And overalls it's too quantized.

EDIT: I only mentioned the negative things in your cue! There are a lot of positive ones though


----------



## hbuus (Sep 20, 2010)

Angel, thanks for listening and commenting!
I have tried to take your points into consideration in this new version (which would be version 4):
http://www.box.net/shared/degxm4bkmc

Changes are:
- Overall loudness of the piece has been increased quite a bit.
- Staccato strings are now switching between up and down bow throughout the piece to reduce machinegun effect
- Woodwinds were playing legato, they are now playing staccato (hard to hear, but still, makes a little change)
- Tuba was playing legato, it is now playing staccato. This actually has a rather audible effect
- Brass has release times reduced
- Horns have attack decreased
- Each instrument has its start time varied a little bit in the sequencer to hopefully reduce the level of perceived quantizicing
- Percussion has its velocity changed in exposed areas of the piece in order to reduce machinegun effect
- Various small mixing changes to volume of instruments

Best,
Henrik


----------



## hbuus (Sep 20, 2010)

Thank you, dexterflex. I'm glad you like it.
I'm not using Gigastudio and gigapulse reverb, I'm using Kontakt with reverb from Peter's Samplicity (www.samplicity.com).

Best,
Henrik


----------



## Rob (Sep 20, 2010)

Much better, strings in particular are now way better, you can feel the bow bouncing on the strings... now you should dedicate yourself to brass instruments, in two directions, IMO:
1) find a better phrasing for as they are now they seem to have little understanding of the meaning of the music they have to play
2) play individually slightly different tracks so that they are not so mechanically in time, perfectly together, which would not happen in real life...
it seems to me that you are on the right track, anyway


----------



## lux (Sep 20, 2010)

Henrik,

you could try layering a staccato patch on the brass to fake a punchy attack. That could work nicely with trombones expecially but i would try it also on trumps and horns. Dont let the staccatos shine out, just keep em as a sort of "attack enhancers"

piece is improving good
Luca


----------



## hbuus (Sep 21, 2010)

Rob, thanks for commenting.
If I understand your 1) correctly, you mean that it is like the brass players do not play with enough passion, for lack of a better description?
As for your 2), in this new version below I have tried to handle it a little by using different delay times for each brass track in the sequencer. I know I should probably play each track, but I'm a horrible keyboard player.

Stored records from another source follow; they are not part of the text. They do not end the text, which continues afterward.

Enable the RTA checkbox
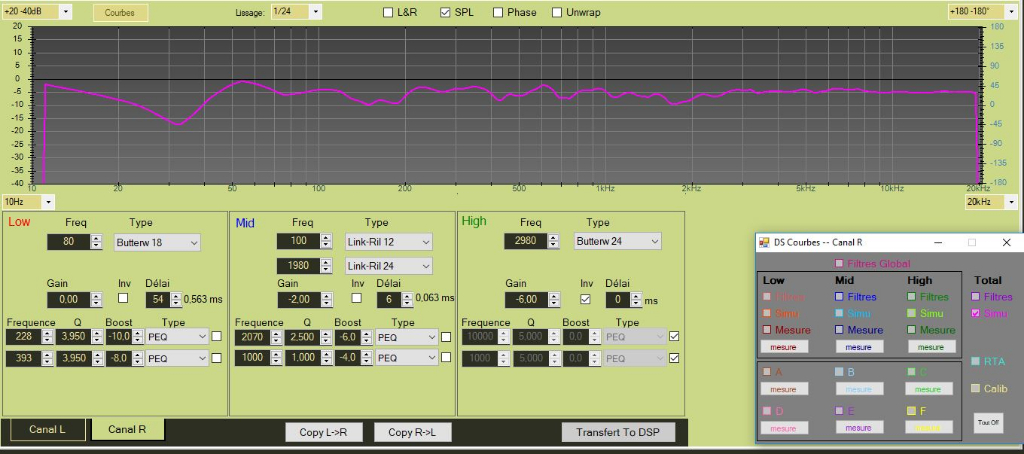This screenshot has height=454, width=1024. (x=975, y=362)
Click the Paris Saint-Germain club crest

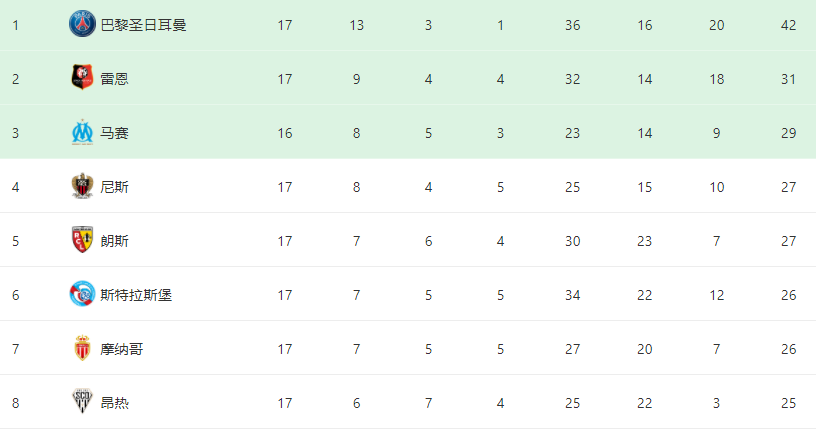82,24
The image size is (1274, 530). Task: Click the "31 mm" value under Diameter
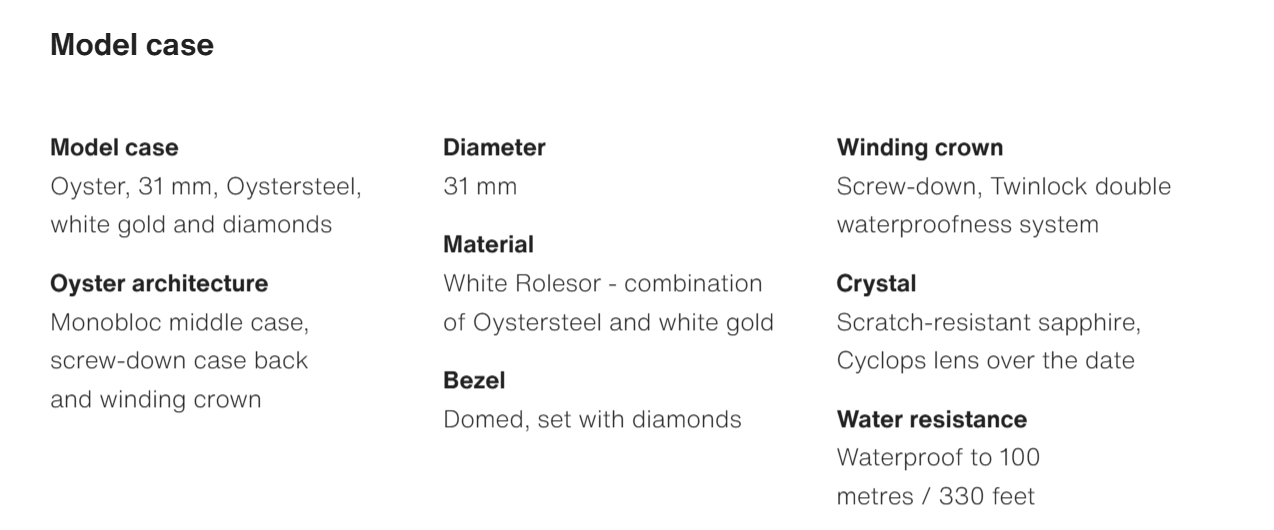pos(480,187)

Lux, thanks for the encouraging words and also for that great tip, I've used it below and it works very well!

Anyway, here is version 5:
http://www.box.net/shared/61tz9fjqr0

Changes:
- Reverb tail added to master output to increase the sense of large hall-space.

- I tried to bring out WW more while at the same time not overemphazising the section. This change is especially audible in the mid section, but also i.e. with the staccato bassoon at the end of the piece.

- Staccato patches layered on brass instruments to get a more punchy attack (thanks Lux!). I tried to add this so it is audible when removed, but at the same time does not stand out and calls attention to itself when it's on.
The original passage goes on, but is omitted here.